The bonus incentive started July 1, but the details are still being ironed out, so they haven’t actually kicked in and aren’t yet appearing in LPD’s advertising. 

Bonuses are nothing new in recruitment efforts, and the impact such a modest one might have is unclear. Baton Rouge PD, for example, continues to face manpower shortages despite a recent incentive program that offered $10,000 and $15,000 bonuses, and such incentives have been known to create hard feelings when they bump new hire pay above what working officers make.

The Lake Charles Police Department navigated that scenario a year ago when it began offering $15,000 bonuses paid out over three years to attract post-certified officers ($6,000 for new recruits), according to Sgt. George Miller, president of the Lake Charles Police Officers’ Association. The department has 188 allocations and at the time had 28 vacancies. 
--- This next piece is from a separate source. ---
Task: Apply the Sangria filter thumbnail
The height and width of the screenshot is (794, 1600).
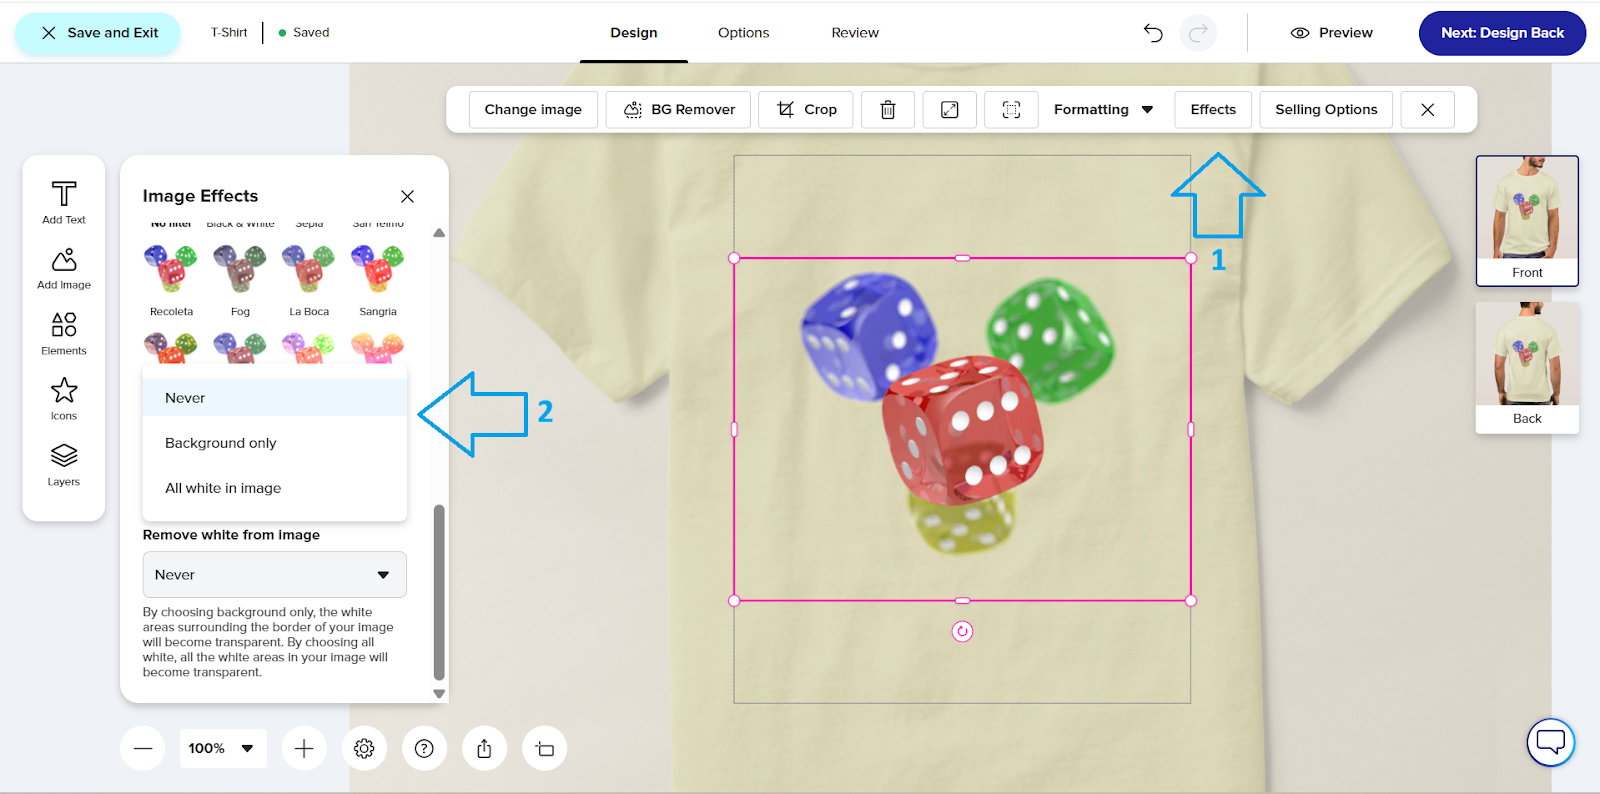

“They understood why we were doing the recruiting incentive, [but] a few individuals expressed concerns,” Miller says, inquiring, for instance, whether there would be some consideration for retention bonuses. “Why don’t y’all give us something,” Miller recalls them asking. 
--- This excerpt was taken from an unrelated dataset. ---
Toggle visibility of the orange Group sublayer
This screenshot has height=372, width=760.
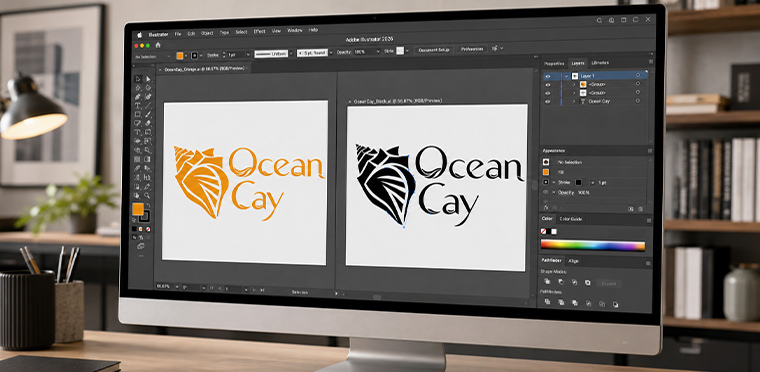click(x=548, y=85)
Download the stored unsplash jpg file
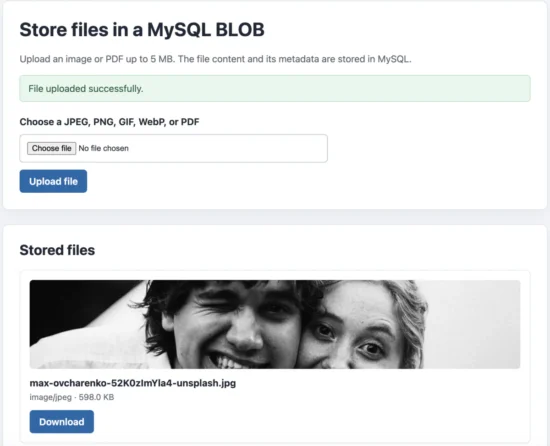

“I explained to them this was giving them something,” Miller says. “The biggest concern with the department at that time was manpower.” The department couldn’t wait the 18 months it would take to train and deploy an officer who wasn’t post-certified, he says. 
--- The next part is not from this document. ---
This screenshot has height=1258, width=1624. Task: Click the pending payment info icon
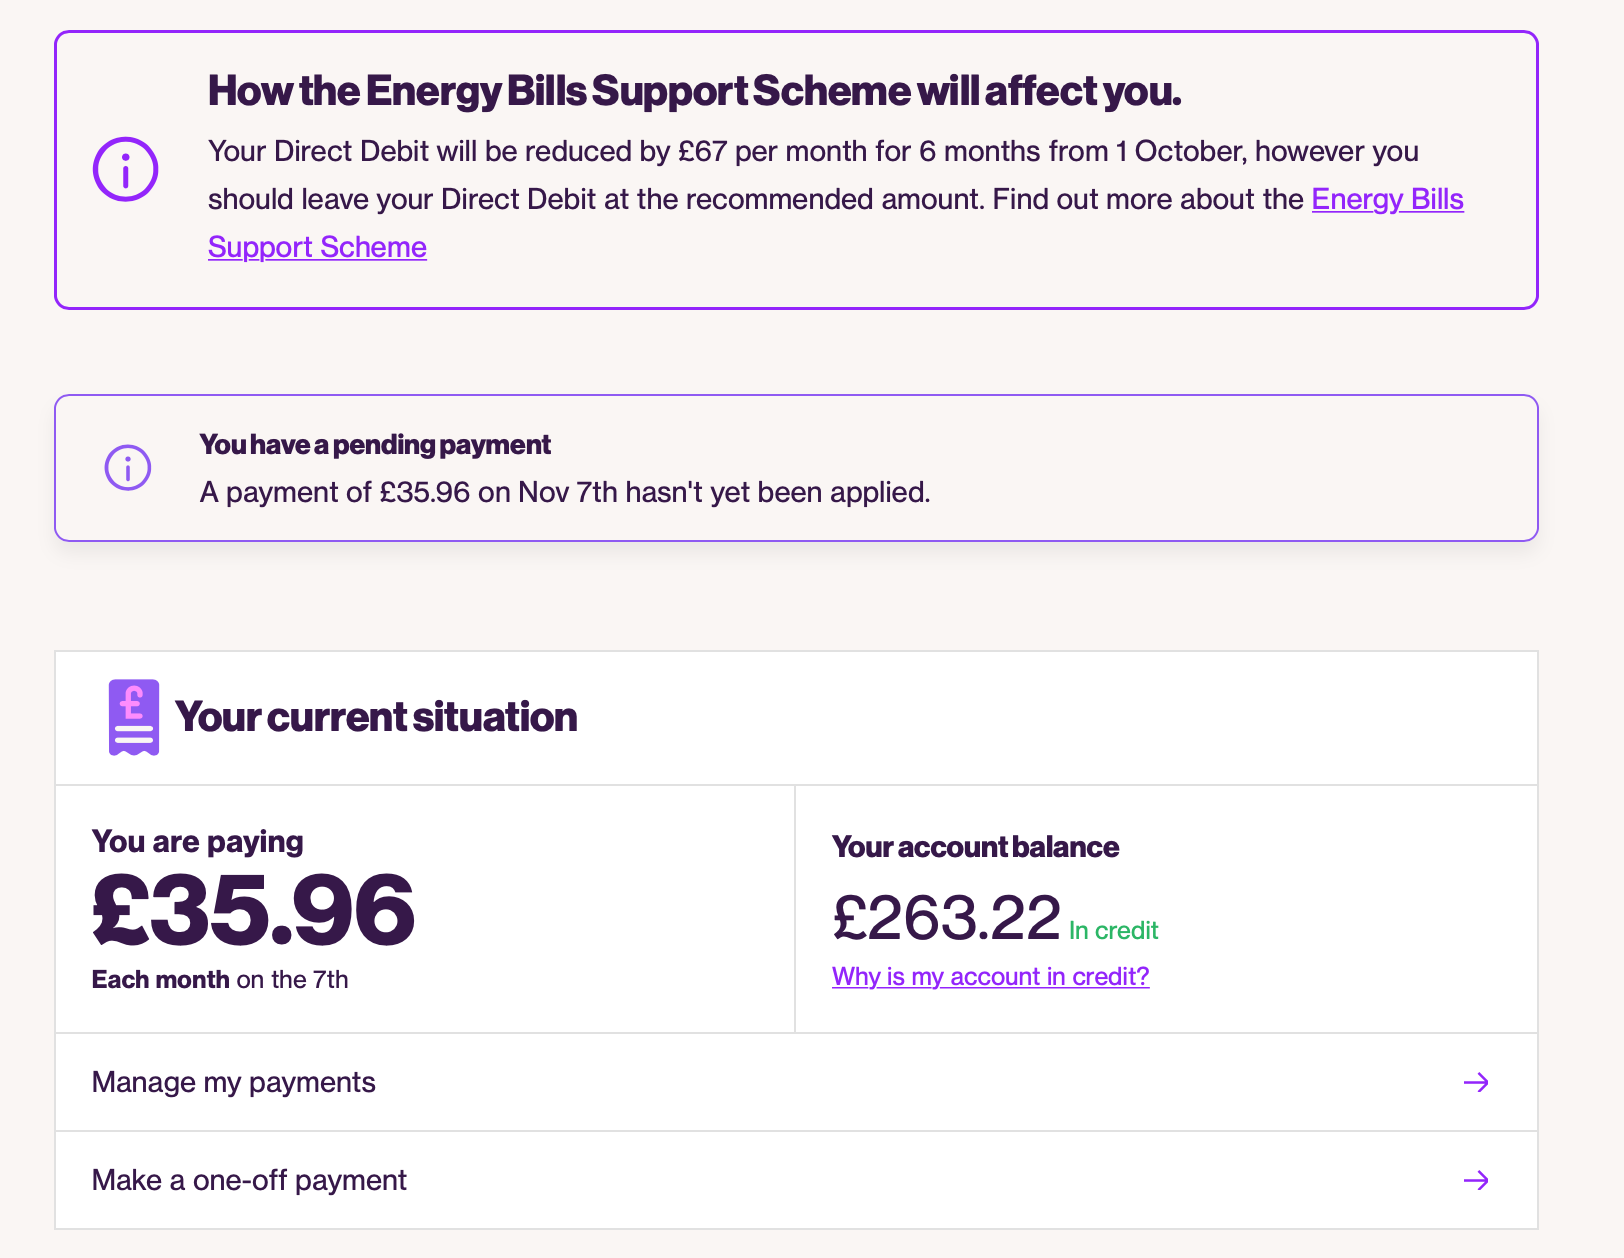coord(128,468)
As of March, 65 post-certified officers had reached out to the department, 25 were brought in for interviews and 14 hired. The department is currently down 30 positions due to retirements and departures to other careers over the past year, Miller says. “We’d be drowning,” if not for the incentive, he maintains. “This has been a lifesaver getting the amount of people we got in on this program.”

Pay raises could be in the offing for entry level police officers in Lafayette, though the increase under consideration would not have new officers making more than those already on the force. Amid his re-election bid, Mayor-President Josh Guillory has proposed a new pay plan, set to be introduced at the Aug. 8 City Council meeting, that will bump starting pay from $40,000 to $47,000, a salary that would climb to $54,200 after officers are post-certified and state supplemental pay kicks in (Guillory is also seeking a pay bump for the fire department). 

“If this goes through, the recruiting boost would be massive,” says one Police Association of Lafayette member. “When you include state supplemental pay, we’d be the highest paid municipality besides NOPD and Kenner; whenever your base pay goes up, so does your overtime pay,” the union member adds. “It’s great for in-state competition and for recruiting talent that might be attracted to the Lafayette area from states like Mississippi and Arkansas.”

“I think the support for raises is there,” says City Council member Nanette Cook, noting she’s not sure whether the council will get incoming officers to $47,000. 

The LPD’s Green points out that Lafayette may be in much better shape than some of its peers, like Baton Rouge, which had 110 vacancies last month, and New Orleans, which was about 700 short of its 1,600 allocation earlier this year. And, she says, the department is throwing a kitchen sink of options into addressing the 39 openings here. 

“Over the past few months, we have become more aggressive in our recruiting efforts by showing up at local coffee shops, attending job fairs, going to colleges/tech schools and community events. We have created an amazing recruitment video and are in the process of developing an entire recruitment campaign,” Green says.